Assigned task: Retyping each entry exactly is the whole task.
(Provided material begins)
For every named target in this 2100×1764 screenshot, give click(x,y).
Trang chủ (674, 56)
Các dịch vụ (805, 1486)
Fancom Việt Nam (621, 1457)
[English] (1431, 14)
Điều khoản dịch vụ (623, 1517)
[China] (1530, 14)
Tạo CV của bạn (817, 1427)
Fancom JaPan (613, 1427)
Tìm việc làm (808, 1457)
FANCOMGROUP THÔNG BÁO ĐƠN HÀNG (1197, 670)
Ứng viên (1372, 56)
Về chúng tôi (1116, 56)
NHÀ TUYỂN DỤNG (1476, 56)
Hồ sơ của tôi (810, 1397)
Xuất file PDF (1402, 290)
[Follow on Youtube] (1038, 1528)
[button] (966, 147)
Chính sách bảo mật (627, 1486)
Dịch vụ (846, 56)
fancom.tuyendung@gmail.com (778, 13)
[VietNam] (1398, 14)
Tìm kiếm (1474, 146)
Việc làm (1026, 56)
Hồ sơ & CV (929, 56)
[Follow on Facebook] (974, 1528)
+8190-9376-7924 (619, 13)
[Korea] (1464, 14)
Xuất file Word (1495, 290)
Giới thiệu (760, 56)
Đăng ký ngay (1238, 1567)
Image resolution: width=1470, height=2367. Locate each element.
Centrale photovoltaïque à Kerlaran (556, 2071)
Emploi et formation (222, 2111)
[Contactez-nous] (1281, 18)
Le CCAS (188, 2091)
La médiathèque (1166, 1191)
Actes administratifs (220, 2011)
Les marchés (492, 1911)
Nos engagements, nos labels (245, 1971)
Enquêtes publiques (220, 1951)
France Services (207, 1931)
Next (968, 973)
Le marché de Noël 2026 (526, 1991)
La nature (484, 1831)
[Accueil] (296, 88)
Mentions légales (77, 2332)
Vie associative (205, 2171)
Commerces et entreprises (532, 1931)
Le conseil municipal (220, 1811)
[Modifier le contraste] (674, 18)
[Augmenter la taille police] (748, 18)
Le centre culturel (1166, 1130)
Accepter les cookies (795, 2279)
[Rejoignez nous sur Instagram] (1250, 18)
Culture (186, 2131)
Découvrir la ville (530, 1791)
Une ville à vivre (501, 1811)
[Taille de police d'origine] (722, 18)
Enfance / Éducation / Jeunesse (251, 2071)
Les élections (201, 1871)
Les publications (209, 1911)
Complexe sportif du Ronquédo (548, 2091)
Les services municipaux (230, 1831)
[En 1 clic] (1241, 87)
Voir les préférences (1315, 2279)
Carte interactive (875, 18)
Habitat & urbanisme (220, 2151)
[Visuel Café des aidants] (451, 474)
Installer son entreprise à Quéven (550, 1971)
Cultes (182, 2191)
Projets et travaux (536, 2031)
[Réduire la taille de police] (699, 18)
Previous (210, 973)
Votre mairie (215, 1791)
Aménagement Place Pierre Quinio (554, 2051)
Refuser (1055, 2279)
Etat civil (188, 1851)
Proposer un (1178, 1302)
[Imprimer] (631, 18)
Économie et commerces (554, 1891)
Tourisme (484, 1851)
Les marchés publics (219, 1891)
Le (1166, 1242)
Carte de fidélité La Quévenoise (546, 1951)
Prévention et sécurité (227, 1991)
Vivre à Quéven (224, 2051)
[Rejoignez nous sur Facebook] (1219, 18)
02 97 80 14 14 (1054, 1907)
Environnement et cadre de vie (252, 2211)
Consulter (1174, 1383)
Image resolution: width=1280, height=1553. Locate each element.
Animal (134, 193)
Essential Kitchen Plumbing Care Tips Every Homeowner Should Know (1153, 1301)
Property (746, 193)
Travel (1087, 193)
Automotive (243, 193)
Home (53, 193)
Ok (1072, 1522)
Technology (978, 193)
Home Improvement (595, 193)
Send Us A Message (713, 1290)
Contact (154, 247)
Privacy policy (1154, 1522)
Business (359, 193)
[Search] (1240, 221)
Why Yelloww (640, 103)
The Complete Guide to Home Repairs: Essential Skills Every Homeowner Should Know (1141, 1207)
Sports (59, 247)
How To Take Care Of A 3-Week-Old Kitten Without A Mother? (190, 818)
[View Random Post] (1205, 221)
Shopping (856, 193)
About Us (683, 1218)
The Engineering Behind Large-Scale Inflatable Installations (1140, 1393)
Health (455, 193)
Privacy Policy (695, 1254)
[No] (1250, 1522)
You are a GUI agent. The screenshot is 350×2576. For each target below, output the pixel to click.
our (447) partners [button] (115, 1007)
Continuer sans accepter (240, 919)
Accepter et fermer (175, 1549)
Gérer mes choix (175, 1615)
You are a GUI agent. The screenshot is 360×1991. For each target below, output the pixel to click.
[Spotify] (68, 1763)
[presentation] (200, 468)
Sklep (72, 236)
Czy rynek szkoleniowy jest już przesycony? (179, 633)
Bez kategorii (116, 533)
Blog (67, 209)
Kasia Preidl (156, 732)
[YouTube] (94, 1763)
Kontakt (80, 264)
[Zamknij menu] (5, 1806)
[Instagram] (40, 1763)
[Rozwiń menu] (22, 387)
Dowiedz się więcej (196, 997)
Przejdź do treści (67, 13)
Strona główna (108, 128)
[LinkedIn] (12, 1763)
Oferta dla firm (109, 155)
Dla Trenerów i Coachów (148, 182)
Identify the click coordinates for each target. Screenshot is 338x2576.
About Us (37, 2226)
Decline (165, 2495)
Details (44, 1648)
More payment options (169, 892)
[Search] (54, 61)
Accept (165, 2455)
(Provided material ends)
Reply:
For every named target in this 2100×1764 screenshot, give click(x,y).
Trang chủ (674, 56)
Các dịch vụ (805, 1486)
Fancom Việt Nam (621, 1457)
[English] (1431, 14)
Điều khoản dịch vụ (623, 1517)
[China] (1530, 14)
Tạo CV của bạn (817, 1427)
Fancom JaPan (613, 1427)
Tìm việc làm (808, 1457)
FANCOMGROUP THÔNG BÁO ĐƠN HÀNG (1197, 670)
Ứng viên (1372, 56)
Về chúng tôi (1116, 56)
NHÀ TUYỂN DỤNG (1476, 56)
Hồ sơ của tôi (810, 1397)
Xuất file PDF (1402, 290)
[Follow on Youtube] (1038, 1528)
[button] (966, 147)
Chính sách bảo mật (627, 1486)
Dịch vụ (846, 56)
fancom.tuyendung@gmail.com (778, 13)
[VietNam] (1398, 14)
Tìm kiếm (1474, 146)
Việc làm (1026, 56)
Hồ sơ & CV (929, 56)
[Follow on Facebook] (974, 1528)
+8190-9376-7924 (619, 13)
[Korea] (1464, 14)
Xuất file Word (1495, 290)
Giới thiệu (760, 56)
Đăng ký ngay (1238, 1567)
Image resolution: width=1470, height=2367. Locate each element.
Centrale photovoltaïque à Kerlaran (556, 2071)
Emploi et formation (222, 2111)
[Contactez-nous] (1281, 18)
Le CCAS (188, 2091)
La médiathèque (1166, 1191)
Actes administratifs (220, 2011)
Les marchés (492, 1911)
Nos engagements, nos labels (245, 1971)
Enquêtes publiques (220, 1951)
France Services (207, 1931)
Next (968, 973)
Le marché de Noël 2026 (526, 1991)
La nature (484, 1831)
[Accueil] (296, 88)
Mentions légales (77, 2332)
Vie associative (205, 2171)
Commerces et entreprises (532, 1931)
Le conseil municipal (220, 1811)
[Modifier le contraste] (674, 18)
[Augmenter la taille police] (748, 18)
Le centre culturel (1166, 1130)
Accepter les cookies (795, 2279)
[Rejoignez nous sur Instagram] (1250, 18)
Culture (186, 2131)
Découvrir la ville (530, 1791)
Une ville à vivre (501, 1811)
[Taille de police d'origine] (722, 18)
Enfance / Éducation / Jeunesse (251, 2071)
Les élections (201, 1871)
Les publications (209, 1911)
Complexe sportif du Ronquédo (548, 2091)
Les services municipaux (230, 1831)
[En 1 clic] (1241, 87)
Voir les préférences (1315, 2279)
Carte interactive (875, 18)
Habitat & urbanisme (220, 2151)
[Visuel Café des aidants] (451, 474)
Installer son entreprise à Quéven (550, 1971)
Cultes (182, 2191)
Projets et travaux (536, 2031)
[Réduire la taille de police] (699, 18)
Previous (210, 973)
Votre mairie (215, 1791)
Aménagement Place Pierre Quinio (554, 2051)
Refuser (1055, 2279)
Etat civil (188, 1851)
Proposer un (1178, 1302)
[Imprimer] (631, 18)
Économie et commerces (554, 1891)
Tourisme (484, 1851)
Les marchés publics (219, 1891)
Le (1166, 1242)
Carte de fidélité La Quévenoise (546, 1951)
Prévention et sécurité (227, 1991)
Vivre à Quéven (224, 2051)
[Rejoignez nous sur Facebook] (1219, 18)
02 97 80 14 14 (1054, 1907)
Environnement et cadre de vie (252, 2211)
Consulter (1174, 1383)
Image resolution: width=1280, height=1553. Locate each element.
Animal (134, 193)
Essential Kitchen Plumbing Care Tips Every Homeowner Should Know (1153, 1301)
Property (746, 193)
Travel (1087, 193)
Automotive (243, 193)
Home (53, 193)
Ok (1072, 1522)
Technology (978, 193)
Home Improvement (595, 193)
Send Us A Message (713, 1290)
Contact (154, 247)
Privacy policy (1154, 1522)
Business (359, 193)
[Search] (1240, 221)
Why Yelloww (640, 103)
The Complete Guide to Home Repairs: Essential Skills Every Homeowner Should Know (1141, 1207)
Sports (59, 247)
How To Take Care Of A 3-Week-Old Kitten Without A Mother? (190, 818)
[View Random Post] (1205, 221)
Shopping (856, 193)
About Us (683, 1218)
The Engineering Behind Large-Scale Inflatable Installations (1140, 1393)
Health (455, 193)
Privacy Policy (695, 1254)
[No] (1250, 1522)
You are a GUI agent. The screenshot is 350×2576. For each target below, output the pixel to click.
our (447) partners [button] (115, 1007)
Continuer sans accepter (240, 919)
Accepter et fermer (175, 1549)
Gérer mes choix (175, 1615)
You are a GUI agent. The screenshot is 360×1991. For each target below, output the pixel to click.
[Spotify] (68, 1763)
[presentation] (200, 468)
Sklep (72, 236)
Czy rynek szkoleniowy jest już przesycony? (179, 633)
Bez kategorii (116, 533)
Blog (67, 209)
Kasia Preidl (156, 732)
[YouTube] (94, 1763)
Kontakt (80, 264)
[Zamknij menu] (5, 1806)
[Instagram] (40, 1763)
[Rozwiń menu] (22, 387)
Dowiedz się więcej (196, 997)
Przejdź do treści (67, 13)
Strona główna (108, 128)
[LinkedIn] (12, 1763)
Oferta dla firm (109, 155)
Dla Trenerów i Coachów (148, 182)
Identify the click coordinates for each target. Screenshot is 338x2576.
About Us (37, 2226)
Decline (165, 2495)
Details (44, 1648)
More payment options (169, 892)
[Search] (54, 61)
Accept (165, 2455)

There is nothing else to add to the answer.